The continuous adoption of cloud-native architectures and the widespread use of containerization have increased the demand for powerful, low-overhead observability and monitoring tools. eBPF (extended Berkeley Packet Filter) has emerged as a cornerstone technology in this domain, enabling the dynamic injection of user-defined programs into the Linux kernel to implement high-performance networking, tracing and security functionalities. However, executing code at kernel level inherently carries significant security risks and enlarges the system attack surface: verifier bugs, misused helper functions, map tampering, and interactions with pre-existing kernel vulnerabilities are among the threats that may lead to privilege escalation, denial-of-service, and container escapes. This thesis investigates the security implications of eBPF with the goal of analyzing critical vulnerabilities and developing systematic hardening strategies.

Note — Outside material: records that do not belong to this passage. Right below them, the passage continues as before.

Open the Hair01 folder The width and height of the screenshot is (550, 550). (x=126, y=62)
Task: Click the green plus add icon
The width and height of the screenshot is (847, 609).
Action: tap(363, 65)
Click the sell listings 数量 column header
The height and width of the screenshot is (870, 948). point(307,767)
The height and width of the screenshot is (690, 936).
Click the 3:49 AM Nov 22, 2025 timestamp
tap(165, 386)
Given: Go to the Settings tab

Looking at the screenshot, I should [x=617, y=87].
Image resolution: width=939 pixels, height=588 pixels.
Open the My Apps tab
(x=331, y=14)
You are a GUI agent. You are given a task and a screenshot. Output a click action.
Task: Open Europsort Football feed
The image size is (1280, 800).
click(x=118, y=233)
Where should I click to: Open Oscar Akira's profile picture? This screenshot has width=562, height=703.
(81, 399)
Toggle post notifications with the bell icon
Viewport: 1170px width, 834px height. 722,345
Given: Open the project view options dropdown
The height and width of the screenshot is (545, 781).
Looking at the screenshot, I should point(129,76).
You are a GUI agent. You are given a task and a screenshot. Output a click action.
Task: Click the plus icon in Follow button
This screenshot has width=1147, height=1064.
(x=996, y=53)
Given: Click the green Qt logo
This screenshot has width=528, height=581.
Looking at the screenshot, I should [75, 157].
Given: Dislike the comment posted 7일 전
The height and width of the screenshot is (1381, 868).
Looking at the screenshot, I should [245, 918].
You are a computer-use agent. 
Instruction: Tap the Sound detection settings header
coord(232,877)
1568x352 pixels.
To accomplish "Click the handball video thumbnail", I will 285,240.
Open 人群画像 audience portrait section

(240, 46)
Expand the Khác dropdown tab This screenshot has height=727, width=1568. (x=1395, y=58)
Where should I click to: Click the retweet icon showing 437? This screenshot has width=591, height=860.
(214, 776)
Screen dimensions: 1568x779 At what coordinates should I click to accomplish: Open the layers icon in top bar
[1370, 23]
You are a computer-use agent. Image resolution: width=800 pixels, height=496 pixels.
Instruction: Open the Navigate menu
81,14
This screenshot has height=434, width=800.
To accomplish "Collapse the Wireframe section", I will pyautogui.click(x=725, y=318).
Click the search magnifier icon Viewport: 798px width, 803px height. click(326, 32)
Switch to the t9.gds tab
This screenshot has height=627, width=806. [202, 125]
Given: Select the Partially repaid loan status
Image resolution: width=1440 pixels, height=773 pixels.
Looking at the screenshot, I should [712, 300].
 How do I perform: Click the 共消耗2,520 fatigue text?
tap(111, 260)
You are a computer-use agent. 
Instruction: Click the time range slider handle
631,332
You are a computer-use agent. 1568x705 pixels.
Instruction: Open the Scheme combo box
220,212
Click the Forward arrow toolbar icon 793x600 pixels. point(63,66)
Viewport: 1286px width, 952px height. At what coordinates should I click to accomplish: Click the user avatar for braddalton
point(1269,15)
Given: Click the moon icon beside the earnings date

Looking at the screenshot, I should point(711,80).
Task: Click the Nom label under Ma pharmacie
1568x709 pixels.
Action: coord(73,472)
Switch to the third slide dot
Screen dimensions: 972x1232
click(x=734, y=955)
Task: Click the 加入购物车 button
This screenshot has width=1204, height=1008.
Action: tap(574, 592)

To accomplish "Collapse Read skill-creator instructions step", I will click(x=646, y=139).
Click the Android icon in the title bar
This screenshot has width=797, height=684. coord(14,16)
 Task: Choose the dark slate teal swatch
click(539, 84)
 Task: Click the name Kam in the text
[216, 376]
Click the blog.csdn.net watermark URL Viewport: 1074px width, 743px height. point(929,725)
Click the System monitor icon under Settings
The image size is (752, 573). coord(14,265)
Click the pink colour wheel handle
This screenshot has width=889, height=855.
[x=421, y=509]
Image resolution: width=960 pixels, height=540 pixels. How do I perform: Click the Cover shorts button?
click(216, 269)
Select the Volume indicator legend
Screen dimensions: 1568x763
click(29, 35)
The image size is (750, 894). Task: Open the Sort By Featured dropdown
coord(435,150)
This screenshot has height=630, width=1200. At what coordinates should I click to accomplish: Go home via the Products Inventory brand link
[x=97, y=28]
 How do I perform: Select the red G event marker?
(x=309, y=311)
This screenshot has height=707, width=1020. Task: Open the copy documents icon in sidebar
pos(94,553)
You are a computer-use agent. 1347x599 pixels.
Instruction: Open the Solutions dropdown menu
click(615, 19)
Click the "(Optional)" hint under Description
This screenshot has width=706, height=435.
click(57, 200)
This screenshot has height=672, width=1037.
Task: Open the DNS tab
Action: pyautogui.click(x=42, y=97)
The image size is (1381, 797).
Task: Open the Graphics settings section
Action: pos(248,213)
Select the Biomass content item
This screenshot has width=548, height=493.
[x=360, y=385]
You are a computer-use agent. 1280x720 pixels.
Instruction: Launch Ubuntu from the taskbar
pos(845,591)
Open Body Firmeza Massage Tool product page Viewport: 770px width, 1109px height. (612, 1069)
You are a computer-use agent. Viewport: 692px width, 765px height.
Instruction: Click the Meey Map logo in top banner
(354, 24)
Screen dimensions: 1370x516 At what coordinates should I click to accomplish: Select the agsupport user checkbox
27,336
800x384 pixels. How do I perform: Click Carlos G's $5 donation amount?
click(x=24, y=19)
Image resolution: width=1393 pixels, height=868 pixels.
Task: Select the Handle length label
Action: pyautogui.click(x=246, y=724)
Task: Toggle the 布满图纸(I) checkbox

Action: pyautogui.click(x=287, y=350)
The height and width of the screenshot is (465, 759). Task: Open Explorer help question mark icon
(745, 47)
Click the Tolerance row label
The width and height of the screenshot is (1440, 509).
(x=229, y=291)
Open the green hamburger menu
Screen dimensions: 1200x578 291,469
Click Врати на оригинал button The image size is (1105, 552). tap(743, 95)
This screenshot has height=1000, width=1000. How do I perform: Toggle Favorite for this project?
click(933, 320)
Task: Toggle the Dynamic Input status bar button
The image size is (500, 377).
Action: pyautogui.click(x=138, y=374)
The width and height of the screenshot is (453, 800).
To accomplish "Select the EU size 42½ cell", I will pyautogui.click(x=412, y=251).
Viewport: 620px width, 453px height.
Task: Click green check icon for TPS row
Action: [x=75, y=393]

The first part provides a compact but comprehensive background, including eBPF technology and its primitives, the Linux security architecture (capabilities and the LSM framework), and an overview of monitoring and hardening tools such as Tetragon and LKRG (Linux Kernel Runtime Guard). Building on this foundation, the core of the work presents two in-depth case studies of high-impact vulnerabilities, examining their root causes, exploitation techniques, and reproducibility in a controlled environment, followed by the design of practical mitigation strategies. Proposed countermeasures include kernel and configuration recommendations, runtime detection policies for Tetragon, integration with LKRG, and the development of custom LSM BPF programs to enforce security policies directly within the kernel. Each mitigation approach is evaluated in terms of security effectiveness, operational practicality, and limitations. The research concludes by outlining practical recommendations for reducing the attack surface of eBPF-enabled systems and proposes a general framework for strengthening defenses against future vulnerabilities, based on common exploitation patterns identified in the case studies.